The Fiscal Court of Hamburg expressed doubts regarding the constitutionality of KernBrStG, arguing it was not a consumption tax (despite being called so in Section 1 para. 1 sent. 2 KernBrStG) so that the German Federation did not have the competence to enact it. In September 2011 the Fiscal Court of Hamburg therefore granted preliminary relief. In a decision of 9 March 2012 the Federal Fiscal Court (BFH) reversed this decision. In main proceedings, however, the Fiscal Court of Hamburg adhered to its opinion and referred the case the Federal Constitutional Court (BVerfG).

In two other preliminary injunction proceedings against the KernbrStG, the Fiscal Court of Munich also had serious doubts as to the legality of the KernbrStG, while the Fiscal Court of Baden-Württemberg decided otherwise.

In November 2013 the the Fiscal Court of Hamburg decided to also refer the case of a nuclear power plant in Lingen operated by Lippe-Ems GmbH versus the Main Customs Office of Osnabrück concerning the nuclear fuel rod tax to the Court of Justice of the European Union (CJEU) for a preliminary ruling to clarify compatibility with European law (this case relates to another nuclear power plant than the one referred to BVerfG). Lippe-Ems GmbH is owned by RWE (87.5%) and E.ON (12.5%).

3. Opinion of Advocate General Szpunar

a. Admissibility of Referral in View of Referral to BVerfG in Other Case Concerning the Tax

In Mr Szpunar’s opinion the Fiscal Court of Hamburg was entitled to ask for a preliminary ruling by CJEU pursuant to Article 267 TFEU. One of his main arguments is that the effectiveness of EU law would be in danger if a court that had to submit a case to the national constitutional court pursuant to national law could not also ask CJEU for a ruling on the interpretation and validity of EU law to decide whether a national provision was compatible with EU law (see no. 19).
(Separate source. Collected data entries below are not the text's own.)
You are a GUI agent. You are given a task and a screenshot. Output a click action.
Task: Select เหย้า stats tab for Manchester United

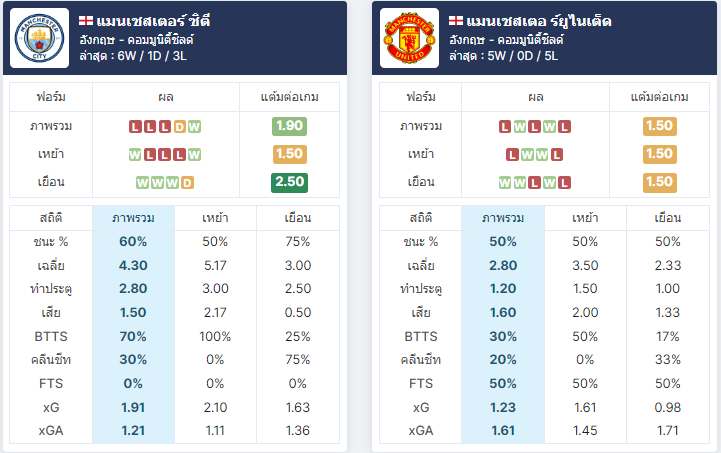(585, 218)
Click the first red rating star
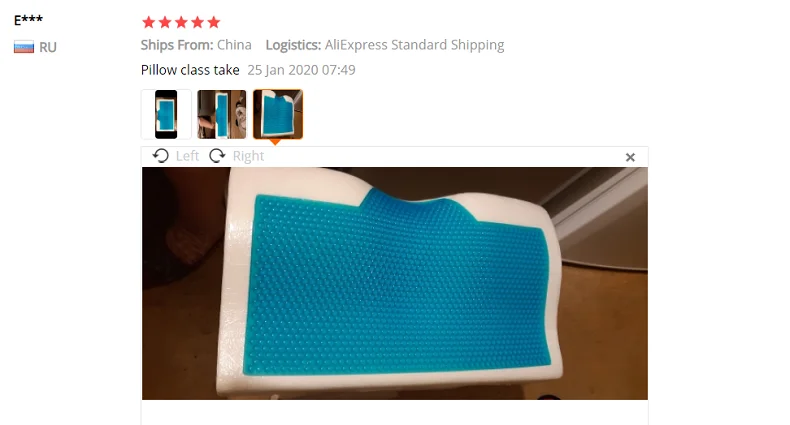Image resolution: width=790 pixels, height=425 pixels. (x=149, y=22)
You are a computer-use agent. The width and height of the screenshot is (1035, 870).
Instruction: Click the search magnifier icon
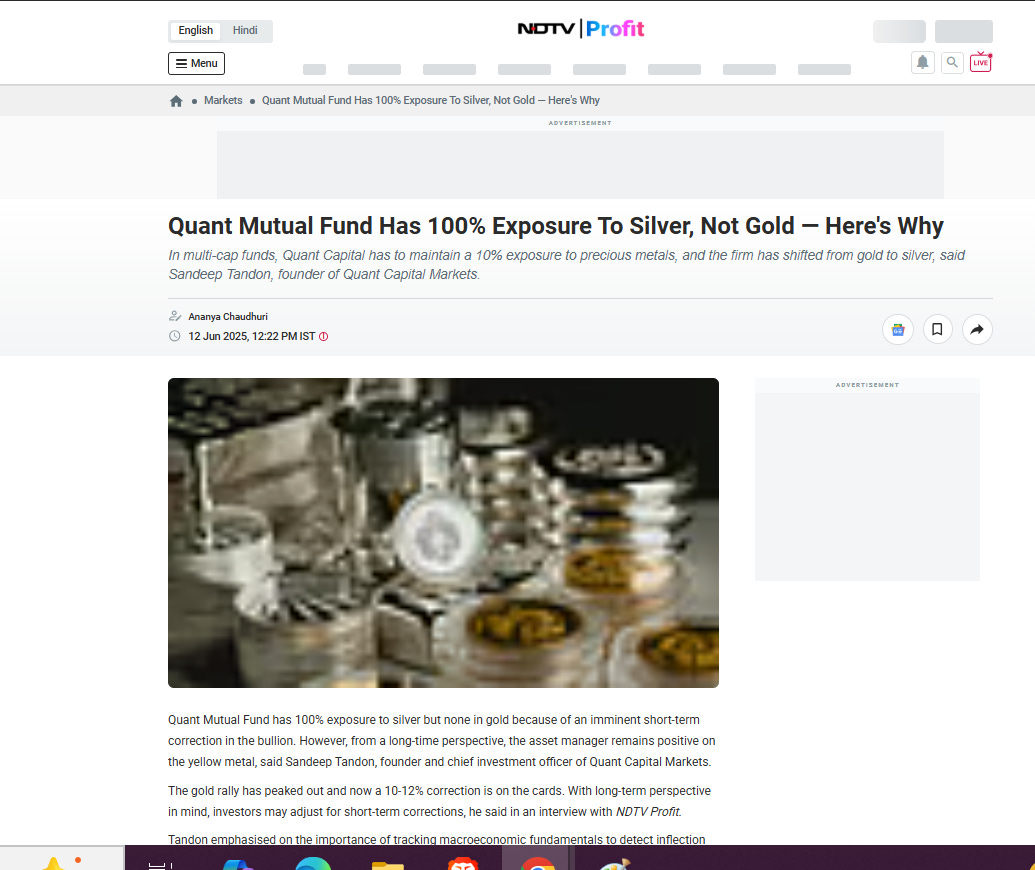coord(952,63)
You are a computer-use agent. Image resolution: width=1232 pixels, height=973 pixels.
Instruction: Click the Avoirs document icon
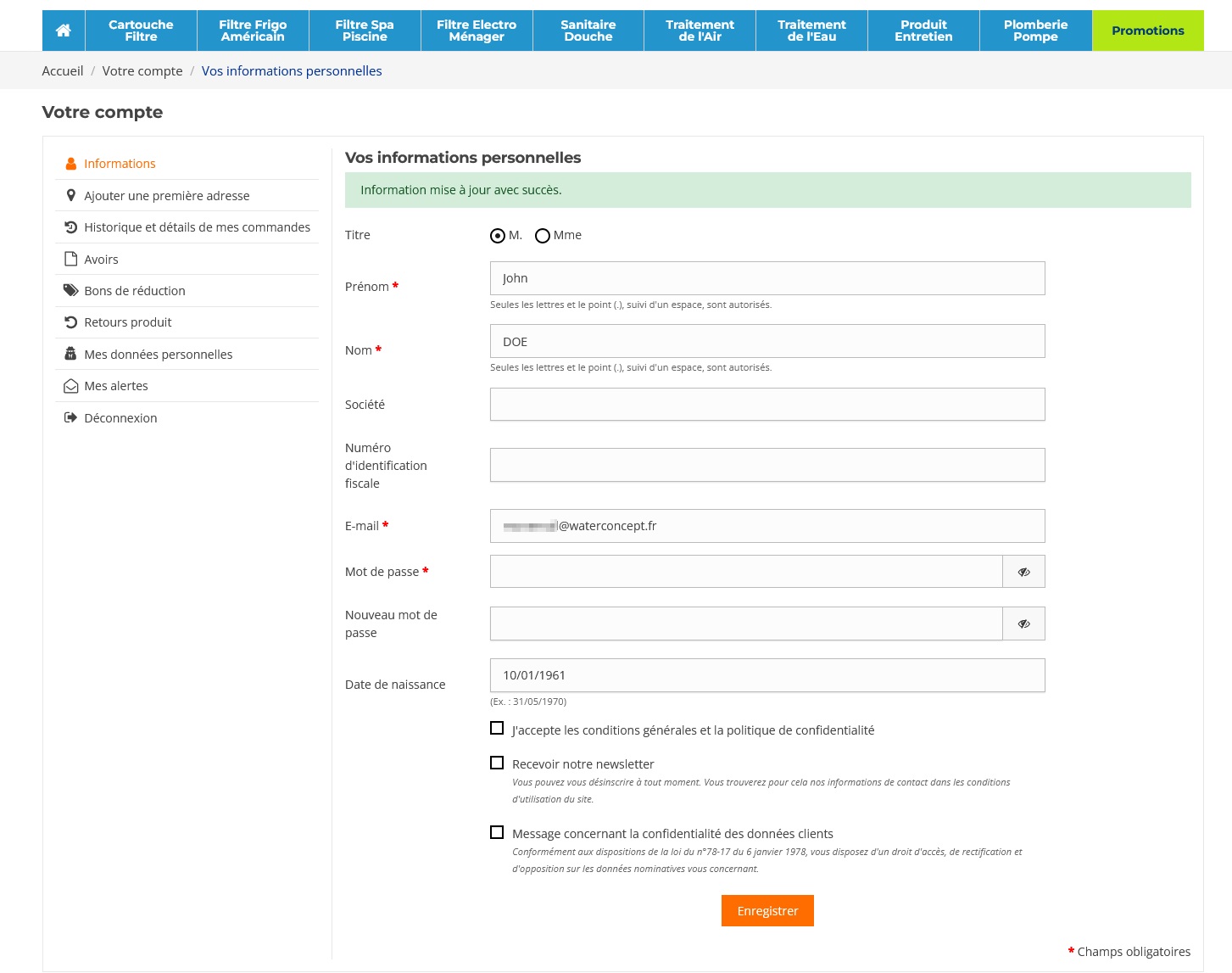click(71, 259)
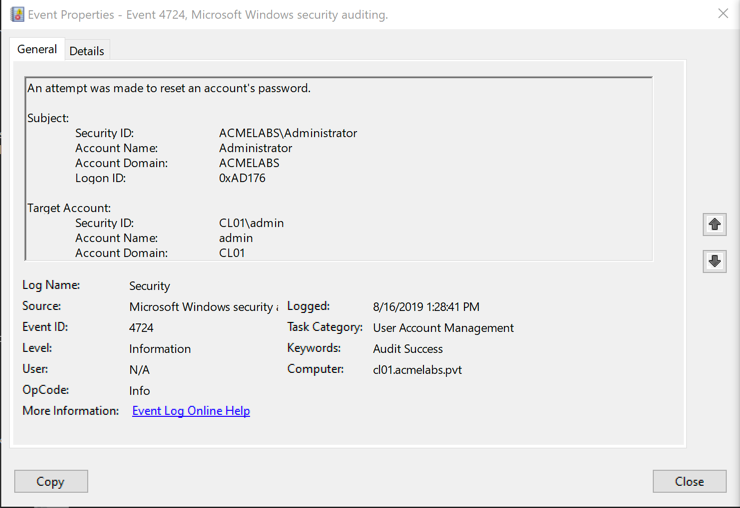
Task: Select the Log Name value Security
Action: coord(150,286)
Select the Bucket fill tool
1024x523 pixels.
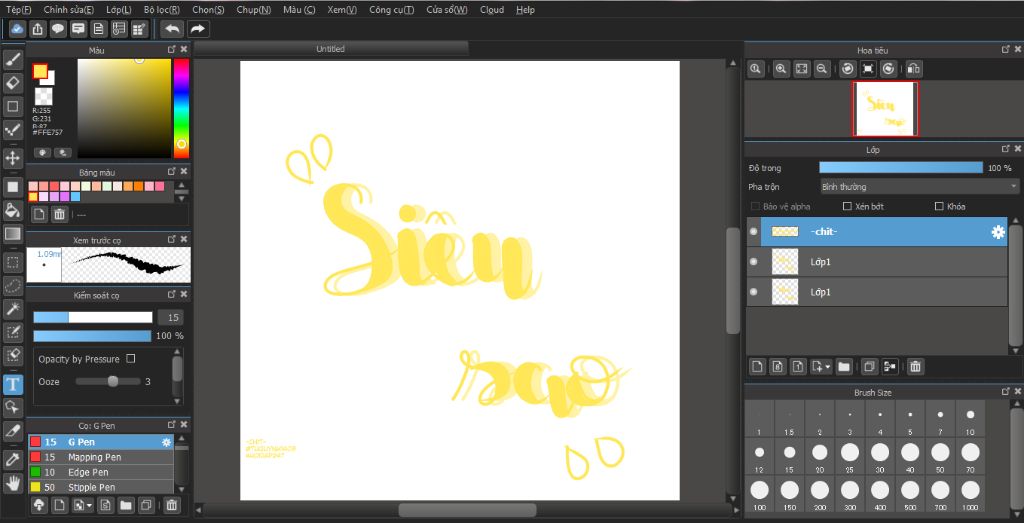[x=12, y=210]
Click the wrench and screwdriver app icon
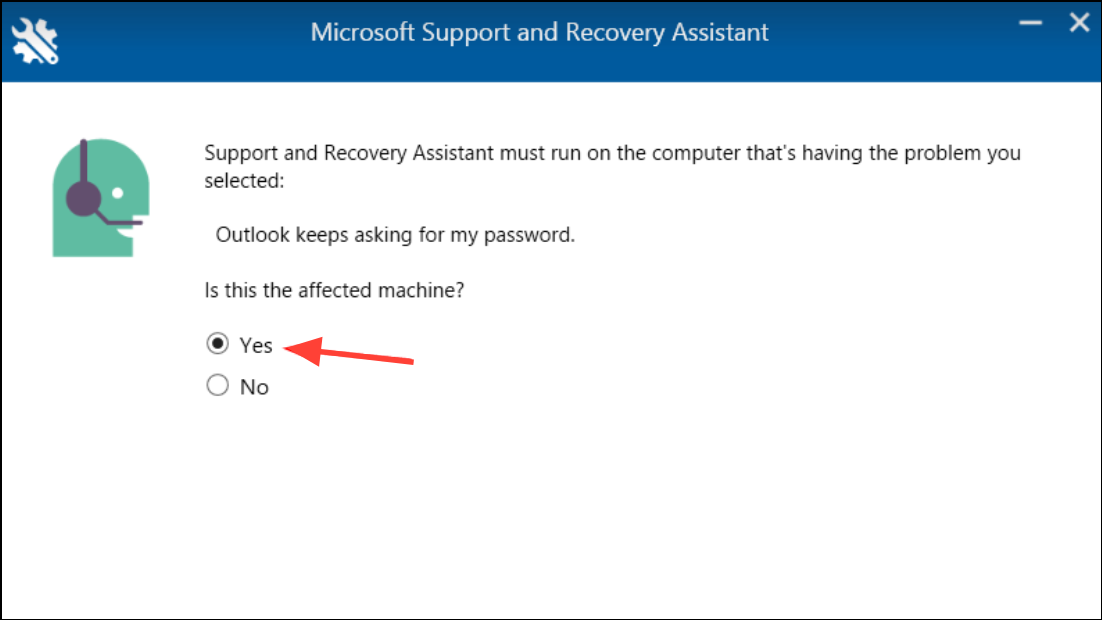Image resolution: width=1102 pixels, height=620 pixels. (x=35, y=41)
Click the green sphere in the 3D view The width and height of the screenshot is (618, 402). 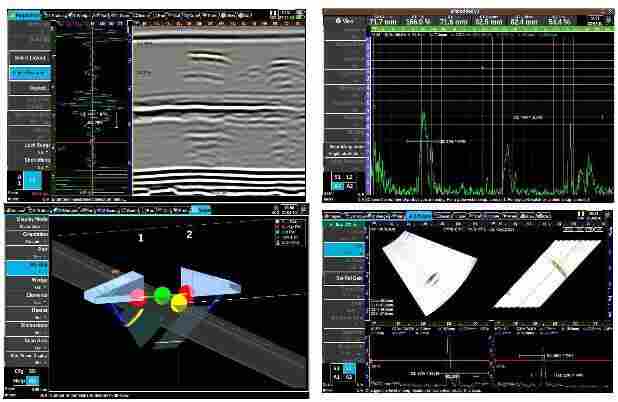click(x=162, y=294)
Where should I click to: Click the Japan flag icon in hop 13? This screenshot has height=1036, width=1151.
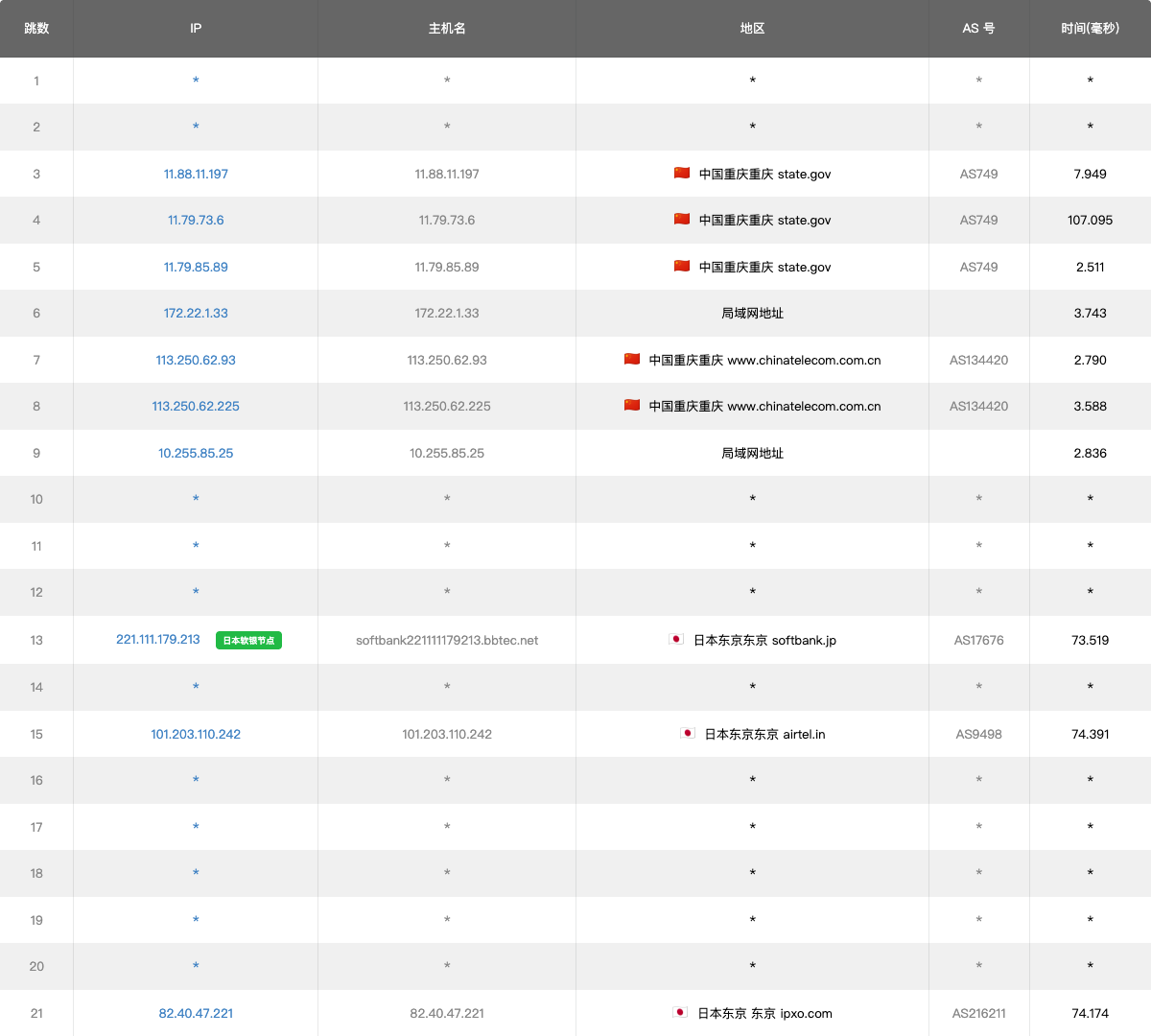point(676,640)
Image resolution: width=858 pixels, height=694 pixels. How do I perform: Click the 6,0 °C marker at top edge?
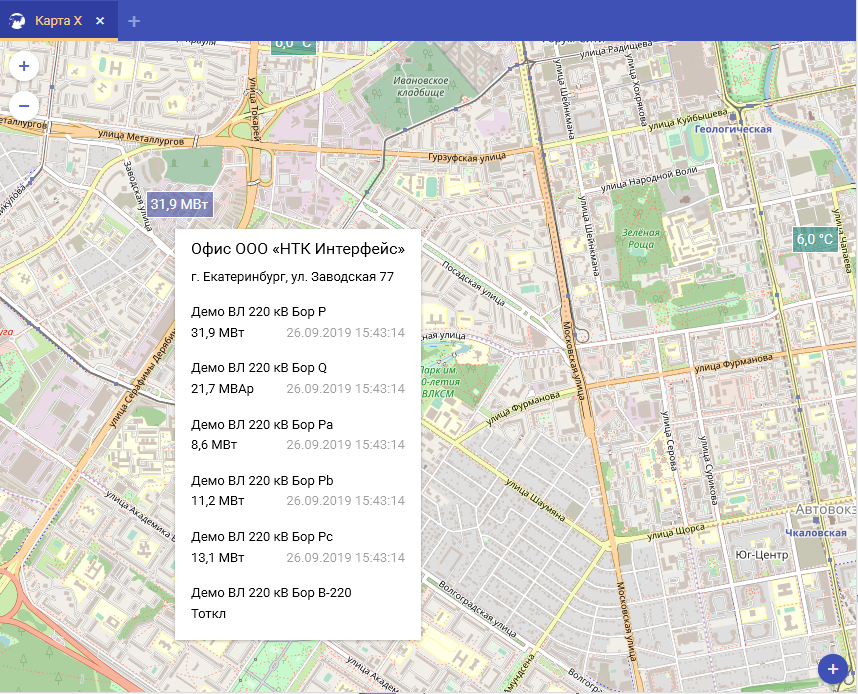[293, 44]
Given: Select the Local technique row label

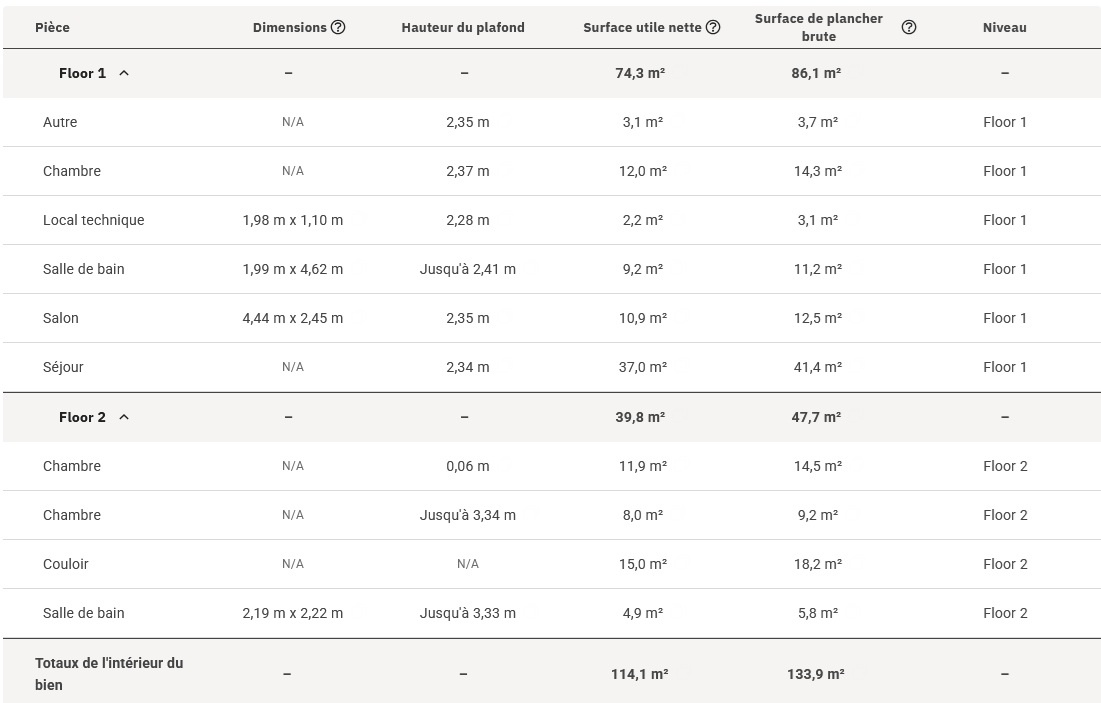Looking at the screenshot, I should click(x=93, y=220).
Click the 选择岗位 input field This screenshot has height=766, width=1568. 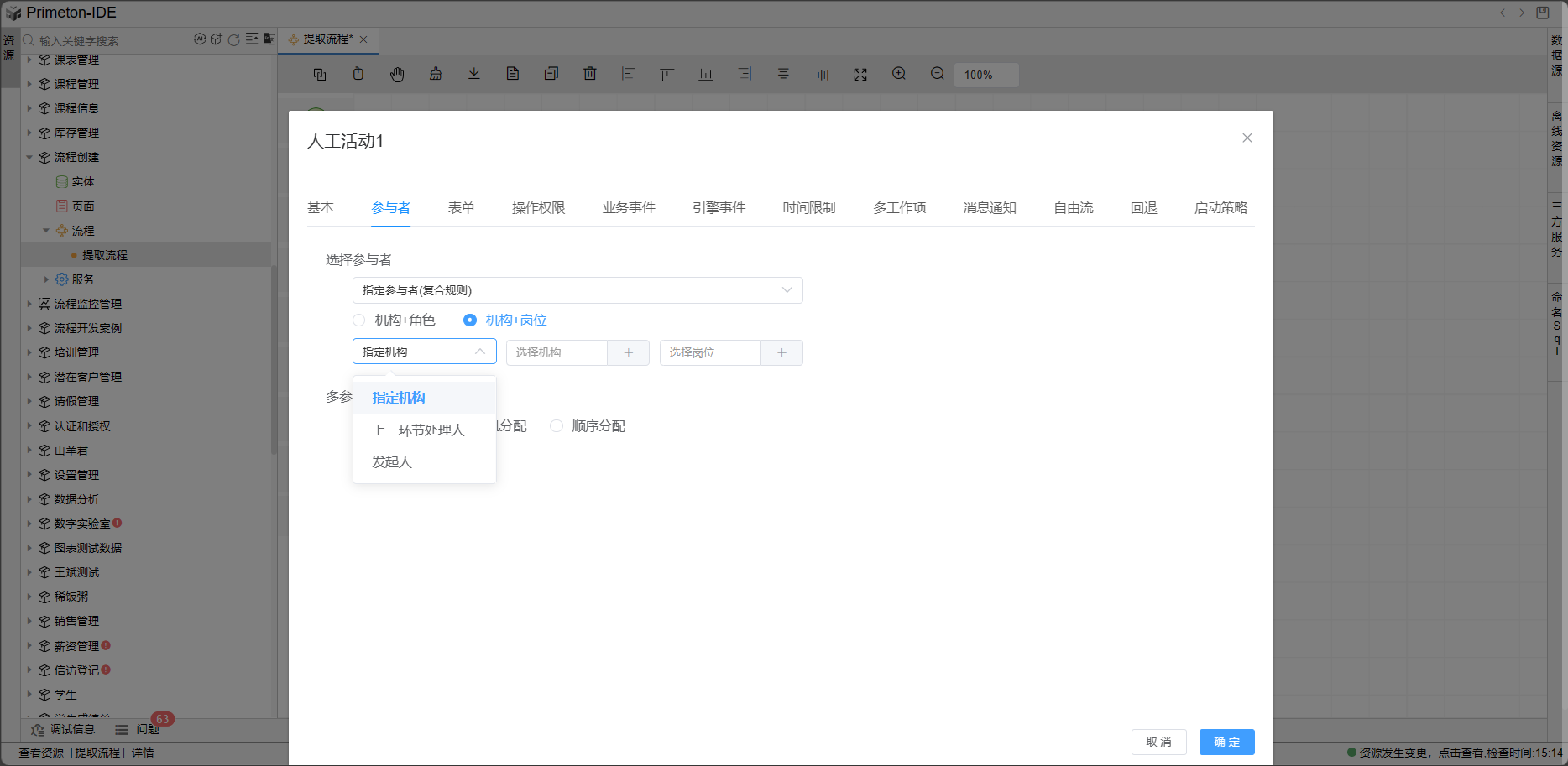[x=710, y=353]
b. Incompatibility of Nuclear Fuel Rod Tax with Directives 2003/96/EC and 2008/118/EC

Mr Szpunar also considered the nuclear fuel rod tax compatible with Council Directive 2003/96/EC
restructuring the Community framework for the taxation of energy products and electricity and its Article 14 para. 1 a that exempts ” energy products and electricity used to produce electricity” from excise taxes. In Mr Szpunar’s opinion the exemption does not cover nuclear fuel (see no. 40).

Mr Szpunar also argues that the nuclear fuel rod tax is not an indirect tax. Thus it does not infringe Council Directive 2008/118/EC concerning the general arrangements for excise duty in connection with Directive 2003/96/EG (see no. 49).

Whether Mr Szpunar’s opinion, should it be followed by CJEU, will influence the pending case at BVerfG remains to be seen.

c. Infringement of Art. 107 TFEU and the Euratom Treaty

Mr Szpunar also denied an infringement of Art. 107 para. 1 TFEU. The fact that the nuclear fuel tax was only levied on nuclear power operators did not constitute state aid in favour of other power plant operators (see no. 74). Hence, Mr Szpunar did not further examine if a company could challenge the tax in order to get an exemption.

Mr Szpunar also examined the infringement of various Euratom provisions by the nuclear fuel tax, but found no violation.

4. Decision by CJEU and BVerfG

CJEU will now have to decide the case. Although the court has often followed the opinions of the Advocates General it is not bound by Mr Szpunar’s opinion (lately the court deviate from the Advocate General’s opinion in two other energy-related cases, the Alands Vindkraft case and the Essent case). A decision by CJEU may come in the first quarter of 2015.

While the decisions of the CJEU and the BVerfG cover separate areas of law (European law and German constitutional law), they touch on certain tax law issues, including the question of whether the fuel rod tax is a lawful consumption tax, albeit from different perspectives. Depending on the CJEU’s ultimate decision, this may also affect the BVerfG’s decision.

When BVerfG will decide on the German case is not yet clear.